15 years ago, the IT department was the gate keeper for technology. They governed when technology was purchased, but more importantly why technology was purchased. There was a three-year roadmap that was designed to put the company on sustainable and strategic path for process controls, reports, and content management. Since 2010, construction made a financial decision to outsource fulltime IT resources and move software decision making to the department level. Since we were moving to cloud based SaaS platforms, there is no need for someone to “manage the server” right?

Wrong. Not just kind of wrong, but really wrong!

By decentralizing technology buying strategies we created an industry term called “Appageddon”. Construction companies transitioned from “Roadmap with a gatekeeper” to “whack a mole” for any process fire. The lack of strategy created a disaster of data silos, non-integrated apps, a convoluted web of data synchronization, and let’s not get into what happens when companies onboard a new employee with 12 usernames and passwords….

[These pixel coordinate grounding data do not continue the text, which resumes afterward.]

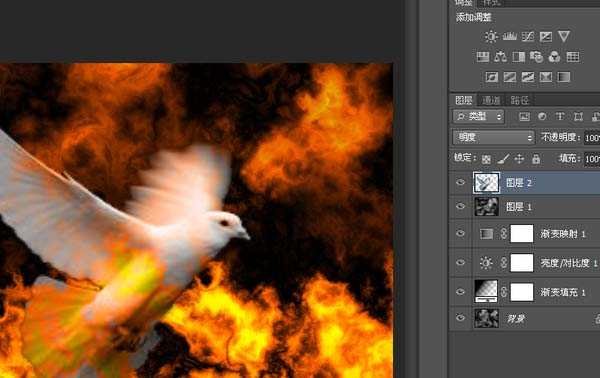The image size is (600, 378).
Task: Toggle visibility of 背景 layer
Action: click(x=461, y=318)
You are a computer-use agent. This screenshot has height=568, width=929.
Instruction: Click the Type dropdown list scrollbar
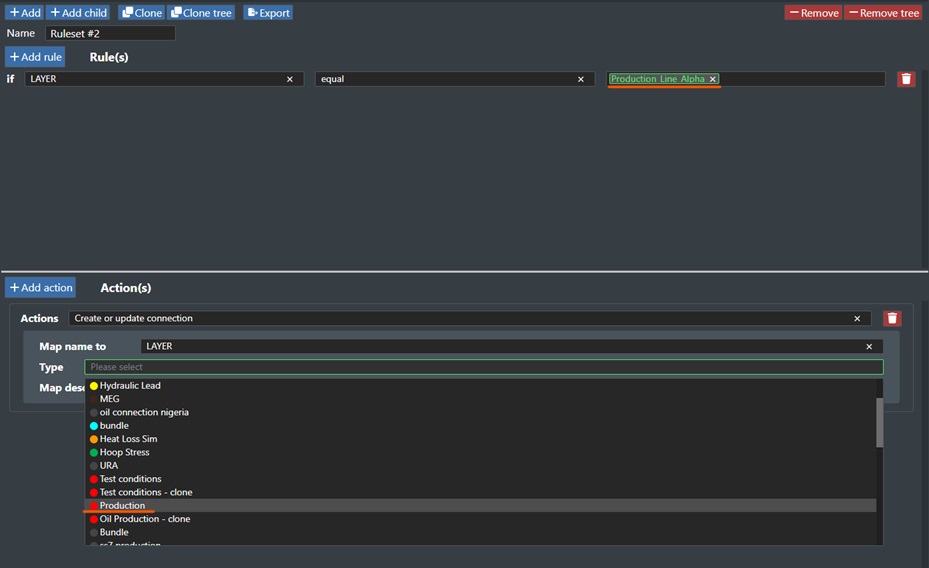pyautogui.click(x=879, y=422)
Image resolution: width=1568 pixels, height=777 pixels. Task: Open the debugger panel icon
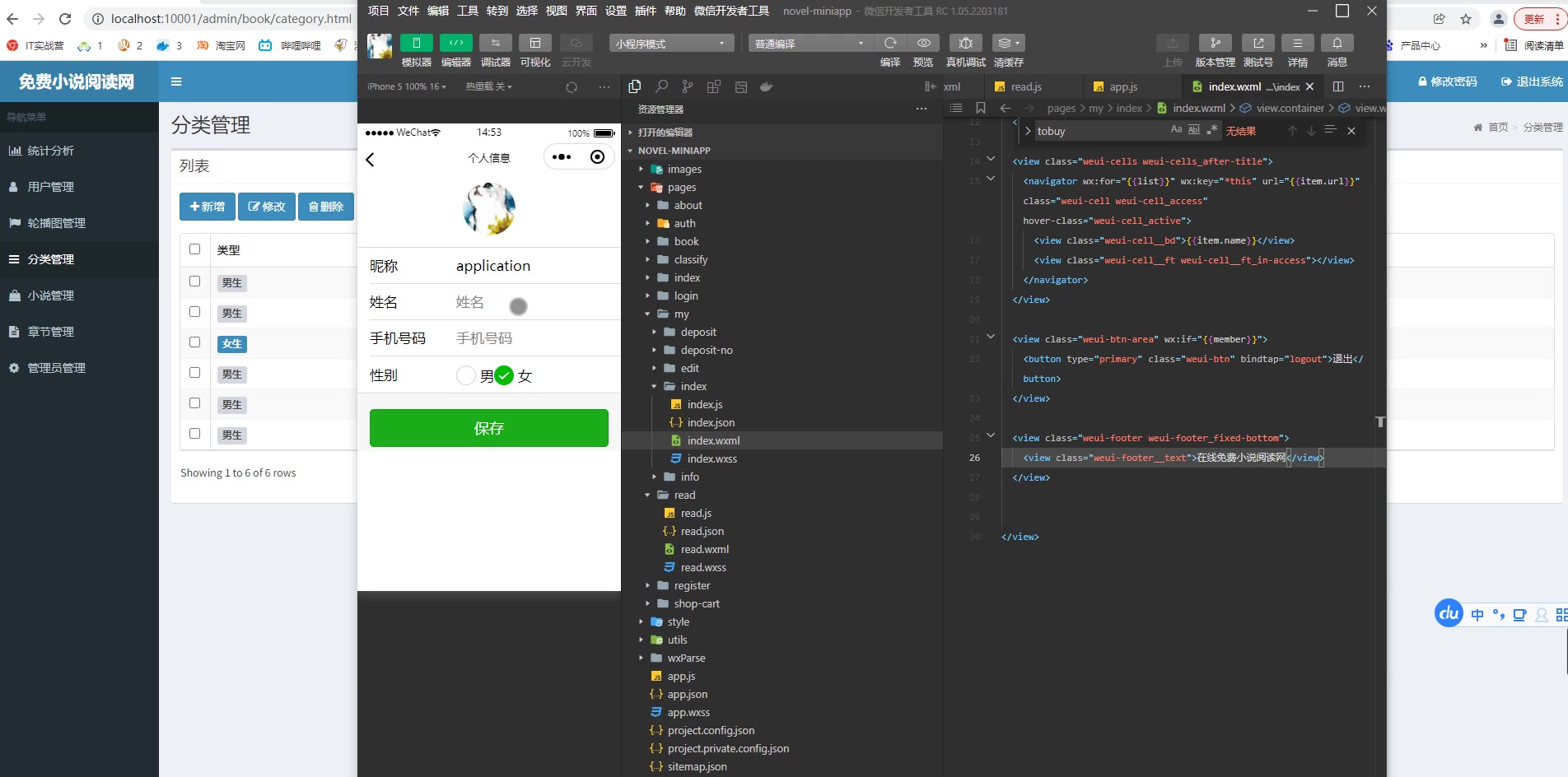click(x=495, y=43)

The New Old School Construction Technology Strategy

We need to get back to basics as an industry and consider a few points…

  • We Need to Centralize
    without a technology roadmap we somehow tricked ourselves into thinking that App 1 +App 2+ App 10 = Efficiency and visibility. It does not, it just equals 10 apps, 10 data sources, 10 usernames and passwords, and 10 new reasons to call support. The whole application stack is not equal to the sum of it’s parts.
  • We need to create a strategy
    from the executive dashboard down to data collection. Time to stop listening what the field guy thinks looks good up to management- Remember the promise of SharePoint and those beautiful, real-time dashboards. Dashboards are only as good as the data available to report on. If the data is stored across 10 apps, or sourced from 30-day old ERP data, what is the true value of the visualization? We must start rethinking the way we look at technology and stop thinking about “bells and whistles” and more about centralization and accessibility of data sets. This will help visualize our company’s activities in real time.
  • We need to quit evaluating software
    from the end user perspective. Ten years ago “the field” did not have smart phones. We were just introducing this technology and many of the older field guys were just not competent enough in technology to utilize the devices. We made buying decisions purely based upon whether “Jimmy” could login and submit his fill in the blank. Now in 2020, the entire world had to figure out how to log into a zoom meeting or participate in a Teams call. We accelerated technology competency 10-fold overnight. (Plus, they’re on Facebook and sending text messages all day long, so they can figure out the daily report or timecard.) We must take advantage of this new discovered technology prowess and design workflows that are centrally accessible in one place and more importantly, design to “feed” data sets for our dashboards on a daily cadence.

Homework Assignment

Sit the executive team in a room and ask the following questions:

  1. On our best projects, what did we do well and what data indicators support this (Production units, scheduling, Change Order processes, etc.)?
  2. On our worst projects, what went wrong and what data indicators show the decline/issues. (Purchases, Change Orders, Punch Items, Delays)
  3. Create a spreadsheet that provisions for all the supporting data values to meet the reporting requirements.
  4. Design a DAILY (must be daily for rich reporting) report that gives the field a single form to report on these requirements.
  5. Design and define forms and workflows (work authorization forms, change orders, purchase request, equipment requests/transfers) that splinter off the report, but can provide collaborative workflows and process controls with referential data such as Contracts, Jobs, Vendors, and Employees for valid data capture.